To experience peace you must paradoxically experience urgency. Let me explain. There is not One Taste but two, which are but two faces of the One. The Second Taste is not eternal and unchanging. Rather, it is dynamic and changing every moment. The Second Taste is not just peace, bliss, and quiet. It is wild, filled with cacophonies of sound, color, and texture, and makes the most beautiful, roaring, piercing music that you could ever imagine. It is not just silence; it is the eloquence and gorgeousness of great speech. It is not unconditional sweet loving, but passionate, stormy, and wild loving that makes uncompromising demands, even as it gives uncompromising gifts. A changeless reality that is absolute quiet and stillness—this is One Taste. Changing the world, the surge of emergence that begins with the big bang, makes loud and often raucous noise—this is the Second Taste that is grounded in, and moves beyond, the First Taste.
The First Taste
One accesses the First Taste through many of the classical forms of mystical meditation. One Taste is found through the realization of what early Buddhists called No-Self and later Buddhists called True Self. It is the taste of being. It is the place of Big Mind, the ground, the unchanging Tao, and atman. Through meditation, we access the unconditional love and peace principle of eternity. However, in this place, peace and love is not a quality of relationship but a quality of presence.
In the great traditions, this has been one face of ecstasy, the ecstatic release as one uncoils the egoic contraction and rests in Being. There is urgency in the desire to release. This is the human hunger for the Taste of Being. And there is ecstasy in the release itself. Many mystical paths are primarily focused on how to access and delight in the one Taste of Being.
All of this is good, true, beautiful—and it is also partial. It is fully half of the goal of the enlightenment path toward true peace.
The Second Taste
The Second Taste of peace is not that of Being but of Becoming. The principle at work here is not the eternal impulse but the evolutionary impulse. It is found through the realization of what some Sufi mystics have called personal essence. Speaking from my own realization, grounded in some Christian and many kabbalistic lineages, I have called it Unique Self.
After the evolution beyond ego and the identification with the impersonal, a new personal essence arises out of the very ground of the impersonal.

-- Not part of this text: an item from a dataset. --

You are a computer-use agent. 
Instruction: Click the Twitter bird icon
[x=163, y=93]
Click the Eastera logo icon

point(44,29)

This is Unique Self. This Second Taste of peace is paradoxically dynamic, creative, and world-transforming. There is urgency to the Second Taste. The God-impulse of Second Taste is no less surging, ecstatic, and powerful than was the urge to merge in One Taste. In Second Taste, however, the ecstatic urgency is to emerge. This Second Taste ecstatic urgency aligns not with the eternal transcendent face of god, but with the evolutionary impulse of All-That-Is. The spiritual path that this ecstatic urge invites you to is the way of Becoming.

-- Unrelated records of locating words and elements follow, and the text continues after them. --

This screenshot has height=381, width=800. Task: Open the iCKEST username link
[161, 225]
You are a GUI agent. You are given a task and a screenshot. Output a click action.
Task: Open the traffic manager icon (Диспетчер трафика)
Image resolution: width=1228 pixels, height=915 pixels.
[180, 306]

Meditation is generally thought to be a path to peace in the sense of being the path into pure Being. But meditation is also the path to paradoxical peace in the sense of becoming. Meditation accesses the surging life force that is the evolutionary dance of unfolding.
In particular, certain forms of tantric or kabbalistic meditation open the door to that ecstatic evolutionary impulse toward unfolding that lives uniquely in you, as you, and through you. It is the same impulse that utterly demands the creativity of the artist even as it moves the mother to ecstatically suffer the pain of childbirth.
True peace cannot rest merely in being. It must participate in the ecstatic urgency of becoming. The original Hebrew word for peace is Shalom. In the kabbalistic tradition, Shalom is the harmony of radical opposites, particularly the qualities of being and becoming, which must also dance together in order to attain Shalom, peace.